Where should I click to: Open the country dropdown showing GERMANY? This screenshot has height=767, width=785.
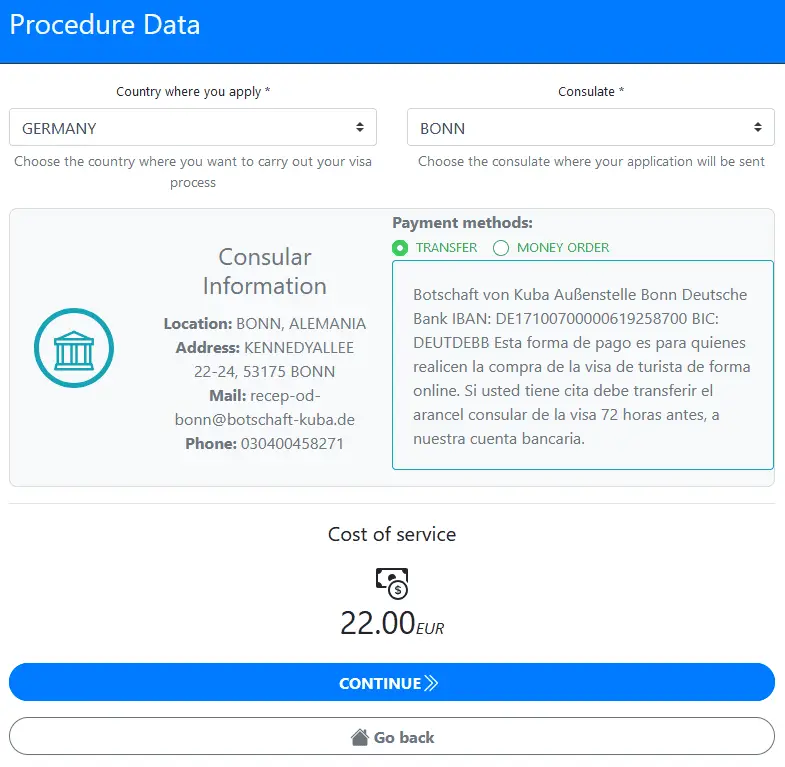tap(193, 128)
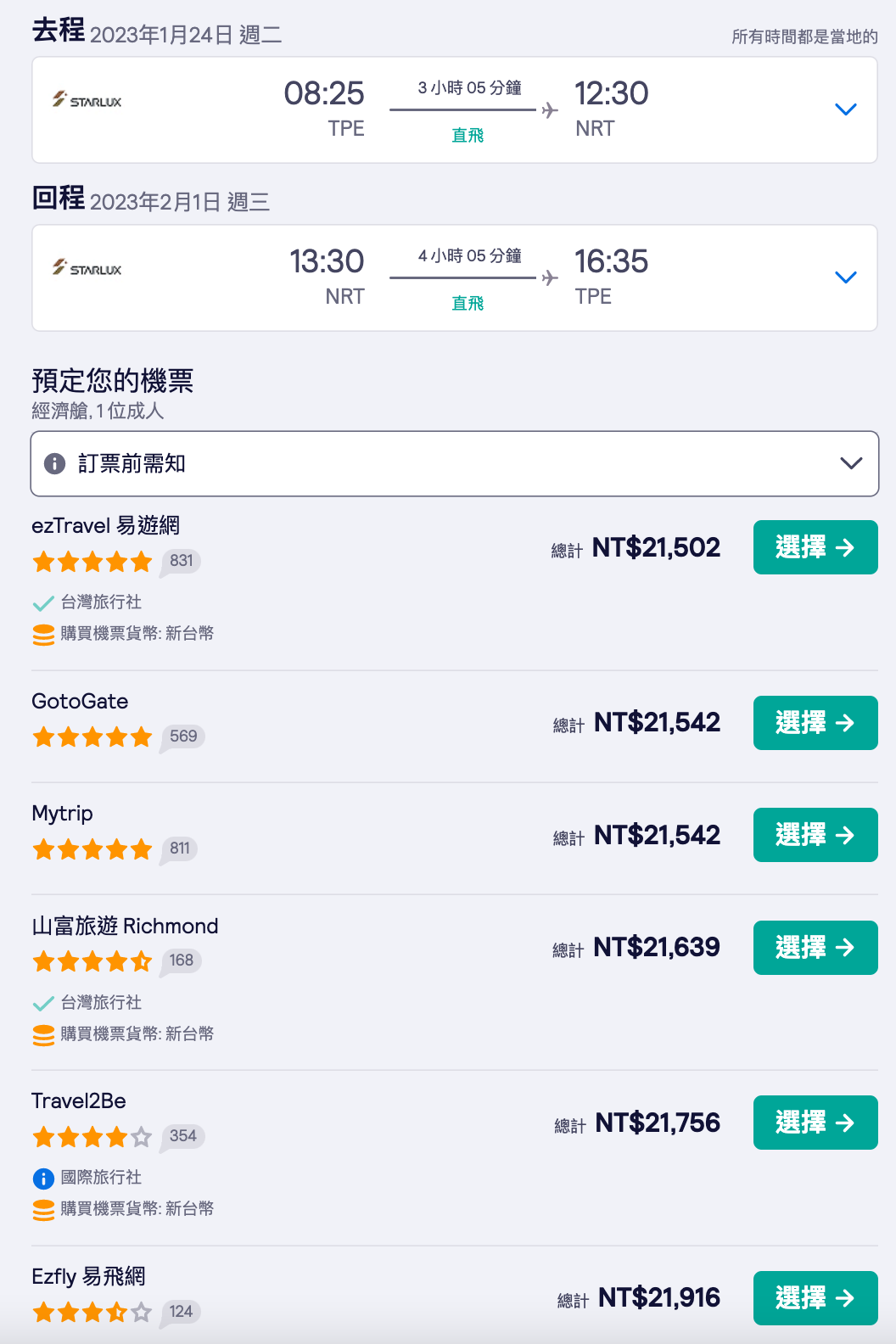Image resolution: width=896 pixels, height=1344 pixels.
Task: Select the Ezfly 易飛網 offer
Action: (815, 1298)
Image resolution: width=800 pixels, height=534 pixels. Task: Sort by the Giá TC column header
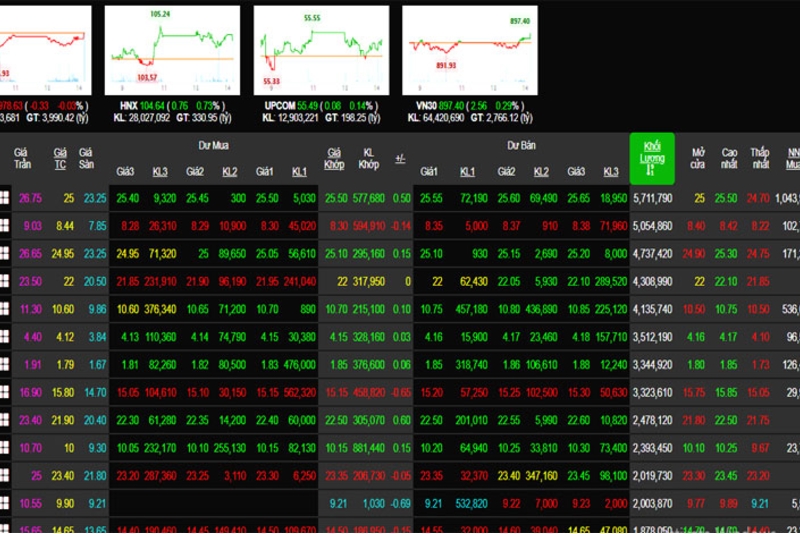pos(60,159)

* * *

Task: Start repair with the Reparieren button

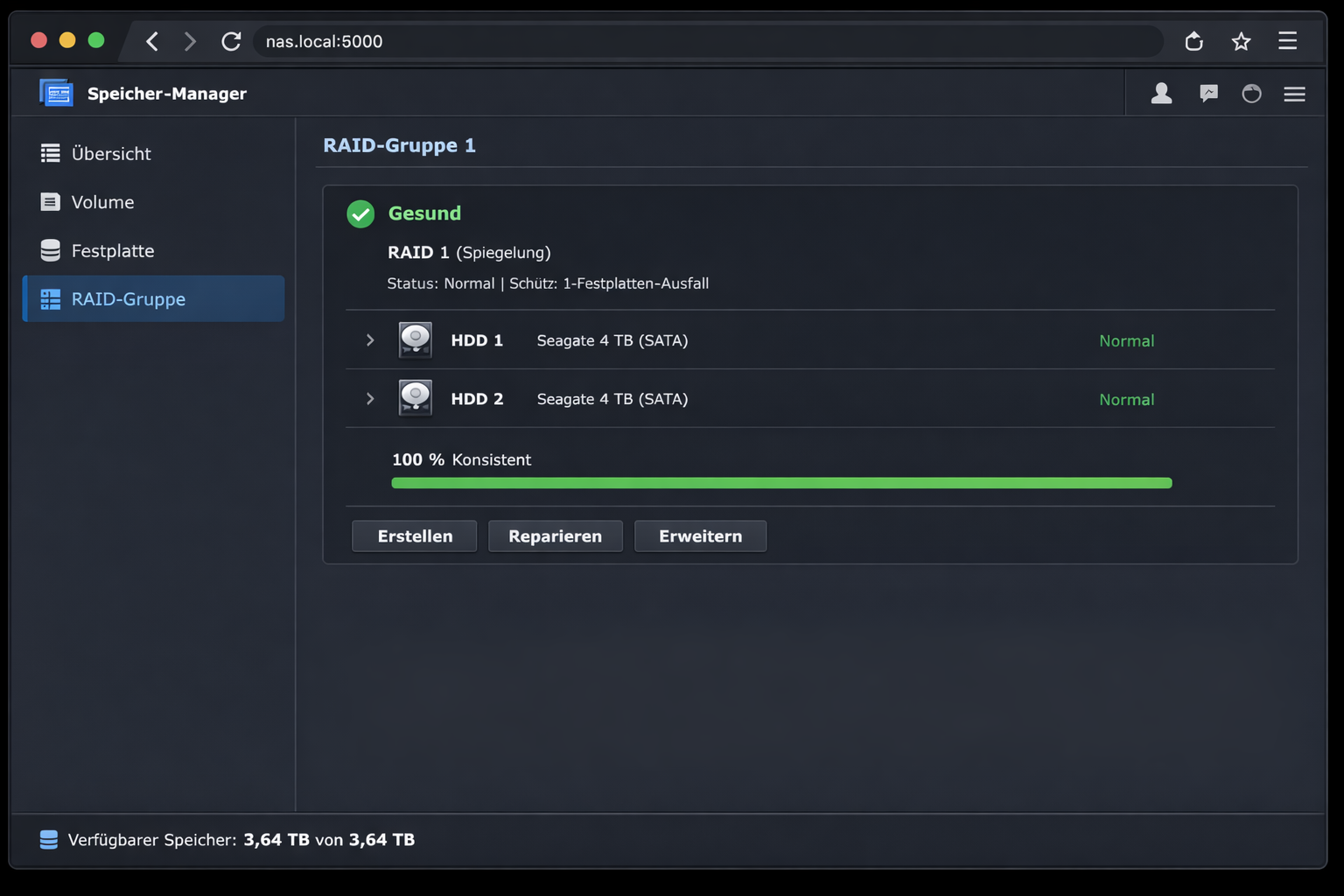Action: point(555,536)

### Aim
Recast the entries from the line containing "Image resolution: width=800" up to and including the line containing "pos(60,159)" as a Markdown table with the columns Row and Line, skipping blank lines and omitting the pictures.

### Answer below
| Row | Line |
|---|---|
| 1 | Image resolution: width=800 pixels, height=534 pixels. Task: Sort by the Giá TC column header |
| 2 | pos(60,159) |